Source: Blackwell Publishing Journal Backfiles 1879-2005

Topics: Biology , Medicine

Notes: Catechol-cephalosporins are siderophore-like antibiotics which are taken up by cells of Pseudomonas putida WCS358 via the ferric-siderophore transport pathway. Mutants of strain WCS358 were isolated that are resistant to high concentrations of these antibiotics. These mutants failed to grow under iron-limiting conditions, and could not utilize different ferric-siderophores. The mutants fall in three complementation groups. The nucleotide sequence determination identified three contiguous open reading frames, which were homologous to the exbB, exbD and tonB genes of Escherichia coli respectively.
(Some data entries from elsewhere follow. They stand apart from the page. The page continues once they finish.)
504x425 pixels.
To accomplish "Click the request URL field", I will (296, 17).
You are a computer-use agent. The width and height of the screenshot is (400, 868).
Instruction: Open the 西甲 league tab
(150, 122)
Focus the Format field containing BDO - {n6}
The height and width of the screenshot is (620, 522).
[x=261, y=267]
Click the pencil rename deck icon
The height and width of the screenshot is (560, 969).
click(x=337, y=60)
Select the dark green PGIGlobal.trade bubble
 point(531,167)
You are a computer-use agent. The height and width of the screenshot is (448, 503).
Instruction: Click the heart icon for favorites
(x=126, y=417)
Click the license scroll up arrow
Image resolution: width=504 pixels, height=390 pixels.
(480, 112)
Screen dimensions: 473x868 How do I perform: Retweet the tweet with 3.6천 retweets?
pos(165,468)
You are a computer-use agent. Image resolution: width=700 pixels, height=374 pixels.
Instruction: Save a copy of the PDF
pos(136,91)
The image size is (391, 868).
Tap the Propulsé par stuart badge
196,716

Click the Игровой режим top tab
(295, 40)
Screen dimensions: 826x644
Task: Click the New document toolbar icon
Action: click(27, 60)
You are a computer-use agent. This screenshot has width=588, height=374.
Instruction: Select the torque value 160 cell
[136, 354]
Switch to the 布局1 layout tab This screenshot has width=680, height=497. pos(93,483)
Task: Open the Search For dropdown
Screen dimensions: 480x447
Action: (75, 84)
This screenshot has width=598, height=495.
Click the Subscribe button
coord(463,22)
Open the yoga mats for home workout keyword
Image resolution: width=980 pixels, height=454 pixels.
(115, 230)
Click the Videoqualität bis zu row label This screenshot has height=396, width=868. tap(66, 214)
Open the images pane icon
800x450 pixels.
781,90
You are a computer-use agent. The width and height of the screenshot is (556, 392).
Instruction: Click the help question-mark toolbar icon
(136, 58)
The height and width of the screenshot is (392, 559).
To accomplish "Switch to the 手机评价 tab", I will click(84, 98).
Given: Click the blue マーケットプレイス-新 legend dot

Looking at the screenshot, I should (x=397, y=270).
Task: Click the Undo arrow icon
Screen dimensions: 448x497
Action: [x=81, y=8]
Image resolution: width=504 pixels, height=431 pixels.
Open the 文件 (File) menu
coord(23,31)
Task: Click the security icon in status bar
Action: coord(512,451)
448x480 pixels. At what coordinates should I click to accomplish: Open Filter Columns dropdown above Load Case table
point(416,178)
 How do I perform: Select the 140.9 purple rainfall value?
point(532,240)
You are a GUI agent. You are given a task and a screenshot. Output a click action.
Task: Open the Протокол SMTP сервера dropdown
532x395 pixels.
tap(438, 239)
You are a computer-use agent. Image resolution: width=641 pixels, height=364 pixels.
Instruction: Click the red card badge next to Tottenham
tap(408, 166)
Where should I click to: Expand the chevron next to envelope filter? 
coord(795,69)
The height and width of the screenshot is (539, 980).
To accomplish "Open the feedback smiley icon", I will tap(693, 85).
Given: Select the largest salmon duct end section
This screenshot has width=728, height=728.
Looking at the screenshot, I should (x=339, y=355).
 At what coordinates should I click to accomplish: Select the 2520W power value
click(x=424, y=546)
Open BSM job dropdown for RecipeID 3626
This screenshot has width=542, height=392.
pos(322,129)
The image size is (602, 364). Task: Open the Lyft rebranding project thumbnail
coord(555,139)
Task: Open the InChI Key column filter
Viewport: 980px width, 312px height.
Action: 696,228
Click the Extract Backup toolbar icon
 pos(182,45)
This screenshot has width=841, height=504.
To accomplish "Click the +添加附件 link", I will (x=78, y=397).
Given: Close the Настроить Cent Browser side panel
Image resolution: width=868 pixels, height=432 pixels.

The deduced amino acid sequence of P. putida ExbB showed 58.6% homology with its E. coli homologue, but, unlike the E. coli protein, it has a N-terminal extension of 91 amino acids. The ExbD proteins are 64.8% homologous, whereas the TonB proteins only show 27.7% homology. The P. putida exbB gene could complement an E. coli exbB mutation, but the TonB proteins were not interchangeable between the species. It is concluded that P. putida WCS358 contains an energy-coupling system between the membranes for active transport across the outer membrane, which is comprised of a TonB-like energy-transducing protein and two accessory proteins. This system is similar to, but not completely compatible with, the E. coli system.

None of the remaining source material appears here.